O advogado Celso Vilardi, responsável pela defesa de Bolsonaro, abriu sua fala destacando a gravidade e o ineditismo do processo, mas sustentou que não há qualquer elemento concreto que vincule o ex-presidente à organização ou à execução de um golpe.
“Não há uma única prova que atrele o presidente a qualquer operação como Punhal Verde e Amarelo, Luneta, à minuta do golpe ou mesmo aos atos de 8 de janeiro”, afirmou.
Vilardi também destacou que nem mesmo Mauro Cid, cuja colaboração é considerada peça-chave pela acusação, teria apontado envolvimento direto de Bolsonaro nos episódios mais críticos.
Delação colocada em xeque
Boa parte da sustentação foi dedicada à crítica direta à delação premiada de Mauro Cid. O advogado apontou que o ex-ajudante de ordens teria prestado ao menos 16 depoimentos, alterando sua versão em diversas ocasiões, e que há contradições e omissões reconhecidas pela própria Polícia Federal e pelo Ministério Público.

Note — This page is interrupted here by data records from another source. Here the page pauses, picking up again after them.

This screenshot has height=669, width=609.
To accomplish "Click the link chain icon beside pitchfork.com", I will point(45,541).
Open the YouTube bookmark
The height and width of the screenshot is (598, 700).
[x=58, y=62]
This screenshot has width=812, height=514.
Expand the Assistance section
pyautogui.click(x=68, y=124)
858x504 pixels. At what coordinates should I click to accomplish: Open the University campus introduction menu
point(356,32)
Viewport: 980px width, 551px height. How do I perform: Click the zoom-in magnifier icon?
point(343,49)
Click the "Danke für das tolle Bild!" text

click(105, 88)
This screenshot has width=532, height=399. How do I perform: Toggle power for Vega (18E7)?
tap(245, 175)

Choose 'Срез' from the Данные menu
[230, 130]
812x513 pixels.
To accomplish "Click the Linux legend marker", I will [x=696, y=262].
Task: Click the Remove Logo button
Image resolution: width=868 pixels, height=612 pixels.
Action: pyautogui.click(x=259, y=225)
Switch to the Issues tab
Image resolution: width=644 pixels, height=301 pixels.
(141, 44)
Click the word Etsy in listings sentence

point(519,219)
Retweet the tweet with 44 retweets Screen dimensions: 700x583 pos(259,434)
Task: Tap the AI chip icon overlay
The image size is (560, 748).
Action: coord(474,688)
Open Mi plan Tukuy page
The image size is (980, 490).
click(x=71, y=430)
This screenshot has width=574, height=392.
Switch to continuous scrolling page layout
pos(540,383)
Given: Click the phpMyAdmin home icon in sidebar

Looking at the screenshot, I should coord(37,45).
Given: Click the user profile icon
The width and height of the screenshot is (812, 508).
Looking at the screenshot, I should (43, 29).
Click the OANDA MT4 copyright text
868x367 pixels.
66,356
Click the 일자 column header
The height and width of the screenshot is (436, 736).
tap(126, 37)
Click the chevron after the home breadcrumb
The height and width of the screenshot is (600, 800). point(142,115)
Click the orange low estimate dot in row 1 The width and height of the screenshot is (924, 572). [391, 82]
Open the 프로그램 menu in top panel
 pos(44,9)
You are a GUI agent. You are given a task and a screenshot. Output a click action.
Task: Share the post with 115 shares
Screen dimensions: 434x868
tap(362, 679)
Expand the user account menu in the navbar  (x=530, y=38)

Segundo Vilardi, essas inconsistências deveriam ser suficientes para invalidar toda a colaboração. “O colaborador mudou de versão inúmeras vezes. Isso não sou eu quem estou dizendo, está no relatório final da PF. Como confiar em um delator que revela informações para terceiros e admite que foi induzido?”, questionou.
O advogado se referiu também a uma suposta conta falsa de Instagram, vinculada ao delator, por meio da qual Cid teria conversado sobre os termos da delação antes mesmo de ela se tornar pública. Vilardi afirmou que a conta foi localizada no celular de Mauro Cid, com senha e e-mail pessoal do ex-ajudante de ordens, e com registro de localização no condomínio onde ele reside.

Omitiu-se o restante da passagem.